L’Unione europea è oggi una confederazione di stati sovrani: ciascun paese ha il diritto di veto e al limite può anche decidere di uscire dall’Unione. Nel momento drammatico che stiamo vivendo, questa confederazione ha una sola strada: una maggiore integrazione al suo interno, con un nucleo di nazioni più coese che dia corpo a una vera e propria «federazione» (come sono ad esempio gli Stati Uniti).

Per arrivarci, innanzitutto occorre mettere in campo subito, auspicabilmente dopo la riconferma di Macron domenica, un piano sociale europeo per affrontare le conseguenze economiche della guerra: per mantenere bassi i prezzi dei generi di prima necessità, e per aiutare chi si trova in difficoltà per il rallentamento dell’economia.

Un piano sociale europeo di questo tipo, di significato paragonabile al Next Generation EU (la cui portata in termini reali si va riducendo, peraltro,  proprio per via dell’inflazione) è la prima cosa da fare anche perché può creare il consenso necessario per il passo immediatamente successivo: il cambiamento delle regole dell’Unione, per abolire il diritto di veto e arrivare così a un’Europa «a due velocità».

Dove c’è un nucleo forte, che attua politiche comuni a partire dal sociale, dall’energia e dalla difesa: che deve avere un vero e ambizioso bilancio comune, e che veda il rafforzamento delle nostre istituzioni federali, cioè il Parlamento europeo e la Commissione, rispetto ai singoli governi.

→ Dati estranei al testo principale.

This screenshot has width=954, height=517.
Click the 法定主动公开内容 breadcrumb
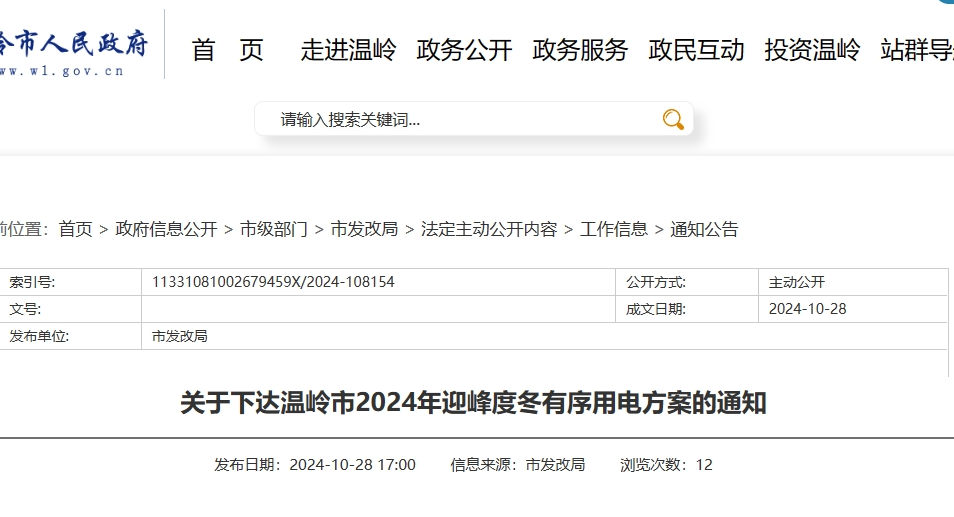pyautogui.click(x=489, y=229)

E dove c’è un cerchio più esterno, di cui potrebbero far parte molti dei paesi dell’Est già adesso membri dell’Unione, che non condivide invece le strutture e le politiche della federazione.

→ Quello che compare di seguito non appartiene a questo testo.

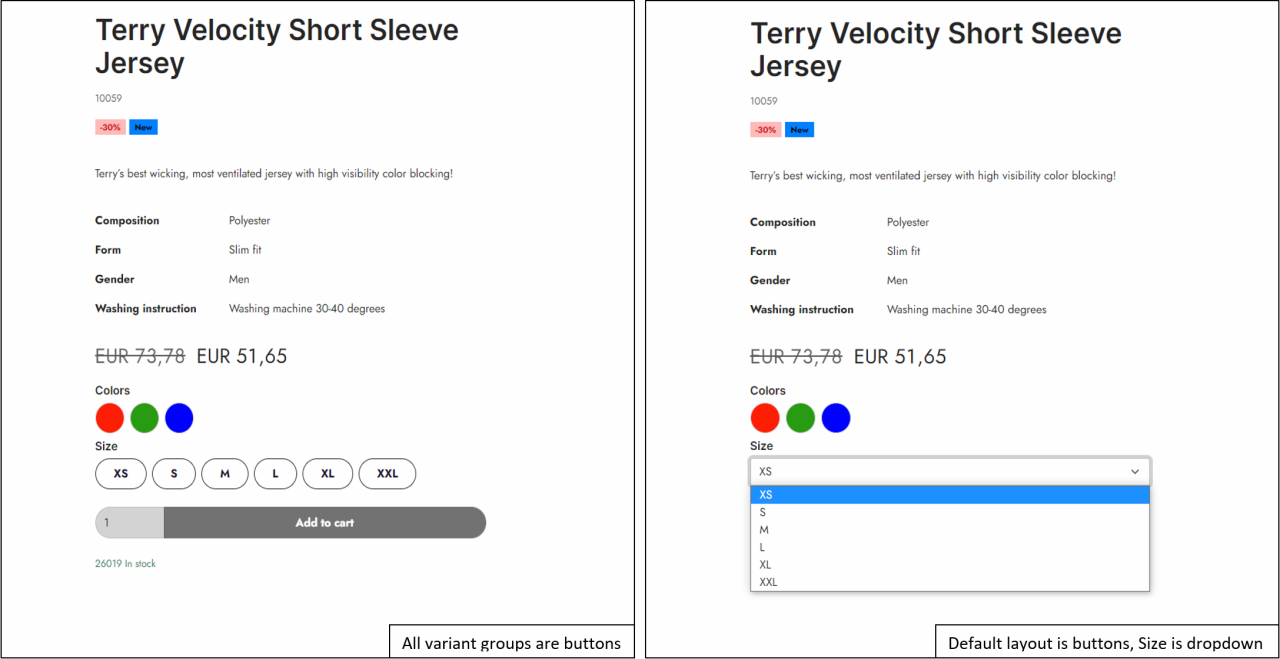The image size is (1280, 659).
Task: Collapse the Size dropdown via its chevron
Action: pos(1135,472)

In questo cerchio più esterno, potrebbero candidarsi a entrare, fra gli altri, i paesi ex sovietici (Ucraina, Georgia, Russia) e balcanici (Nord Macedonia, Serbia, Montenegro, Albania, Bosnia e Kosovo). Enrico Letta, sul Corriere della Sera, auspica invece che questi paesi entrino «subito» a far parte di una «Confederazione europea», più larga rispetto all’Unione.

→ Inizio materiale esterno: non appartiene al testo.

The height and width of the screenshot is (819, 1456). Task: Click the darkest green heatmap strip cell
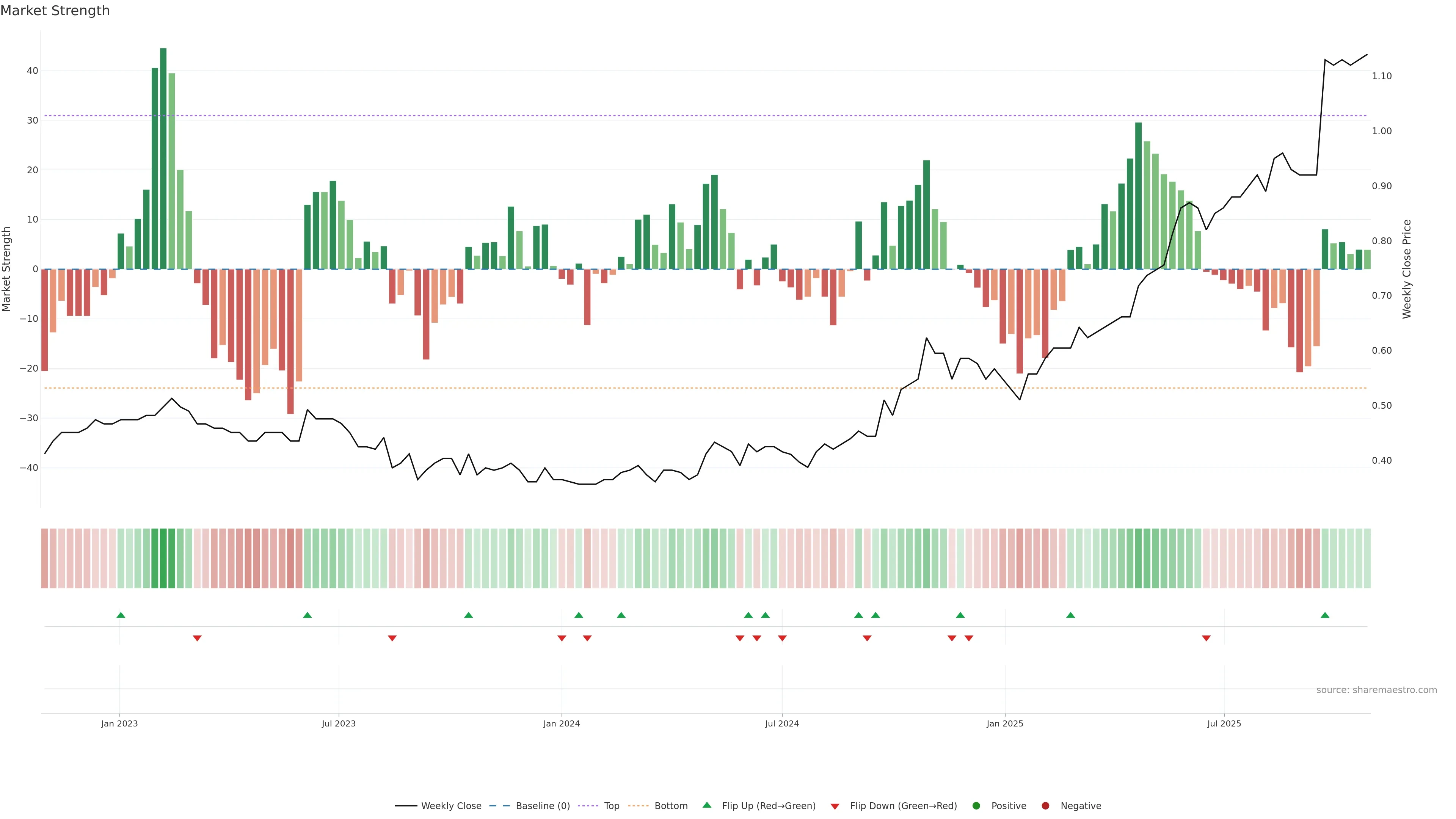(x=163, y=559)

Più che un modo per evitare gli errori del passato con l’allargamento a Est, come l’autore vorrebbe, la proposta sembra piuttosto un’accelerazione, che rischia di complicare le cose anziché risolverle.

Fra l’altro sono paesi complicati anche dal punto di vista geopolitico. Dentro la Georgia, ad esempio, c’è la Transnistria, uno stato non riconosciuto occupato da trent’anni dall’esercito russo. Sono questioni spinose da affrontare, tantopiù in un momento come questo (per ovvi motivi).

Ma poi: se oggi l’Unione Europea è in difficoltà, non è perché non esiste una confederazione con stati in fase di pre-adesione. Ma è perché non siamo una vera federazione politica. Questa deve essere oggi la nostra priorità: creare l’Europa politica, con l’Italia fra i paesi fondatori, che si può realizzare con un assetto a due velocità che parta subito dalle politiche sociali.